As Norway’s Labour Party examines reasons for its terrible election results last week, one of its former leaders and Norwegian prime ministers came up with a reason of his own. Thorbjørn Jagland, now secretary general of the Council of Europe in Strasbourg, blamed the Norwegian media, and ended up getting blasted in Norway himself.
Jagland was upset that newspapers Dagbladet, VG and Dagens Næringsliv (DN) published stories in the final weeks of the election campaign about questionable private investments held by Jonas Gahr Støre, Labour’s leader and defeated prime minister candidate. The newspapers reported how Støre had invested in a housing development that defied Labour’s preferred employment practices, and how he’d invested in a hedge fund that had holdings in a company that produces components for nuclear weapons, which Labour opposes.
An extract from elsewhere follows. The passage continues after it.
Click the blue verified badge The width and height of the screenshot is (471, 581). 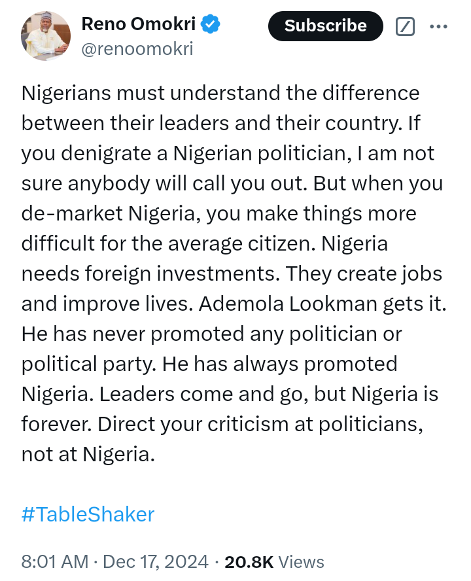pyautogui.click(x=210, y=24)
Støre, who has inherited wealth, had trouble explaining how he’d managed his investments, initially refused to identify the funds where he placed his family’s money. Then he sold off those that were being questioned. There also were reports that Støre had received free legal advice and assistance in selling off part of his investments from his good friend and high-profile lawyer Knut Brundtland, son of former Labour Prime Minister Gro Harlem Brundtland. Støre had also been criticized for being involved in tax-free “favours between friends” regarding the renovation of the boat pier at his summer home. Labour Party officials, meanwhile, were reportedly unaware of Støre’s investments and alleged receipt of favours from friends, and had no strategy for handling what could amount to conflicts of interest.
Things got worse for Støre because of his bungled response to the revelations about his personal fortunes and, not least, when he hired another lawyer who formerly worked as a government attorney to try to stop Norwegian Broadcasting (NRK) from running a story about his private financial matters. That also received negative press coverage.
Even though it’s the media’s job to expose such potential conflicts of interest, Jagland criticized the media on Facebook and went further. As newspaper Aftenposten editorialized on Saturday, Jagland “more than suggested” that the newspapers had sat on the information and saved it for publication close to the election. Jagland called that “a democratic problem.”
The media outlets involved deny the charge while Aftenposten accused Jagland of resorting to “conspiracy theories,” claiming that’s a much bigger democratic problem. “The secretary general of the Council of Europe should avoid that type of intimation, unless it can be based on concrete examples,” Aftenposten wrote.
Jagland may have been excused from such a folly “if he’d been writing privately and came with such claims late at night,” the paper continued, “but he wrote during work hours and dragged his attack on Norwegian media into his work as secretary general of the Council of Europe.”
Jagland himself acknowledged that attacks on freedom of the press by government authorities is a major concern, but added that “fake news” and alleged slanted reports were also a worry. Norwegian media fired back, noting that Jagland’s unsubstantiated allegations against the media were especially alarming since they come at a time when freedom of the press is under real threat in Turkey, Poland, Russia and other countries that are members of the Council of Europe.
“Støre was naive about his private economy before the election, and when criticism arose, he tackled it poorly,” Aftenposten editorialized over the weekend. “Luckily the Labour Party leadership itself has a better understanding that this was not the main reason for the election defeat.”
The newspaper, Norway’s largest, suggested that Jagland “must have short-circuited.” As secretary general of an organization that among other things must defend freedom of the press, Aftenposten claimed Jagland “should base criticism on realities, not unconnected impressions.”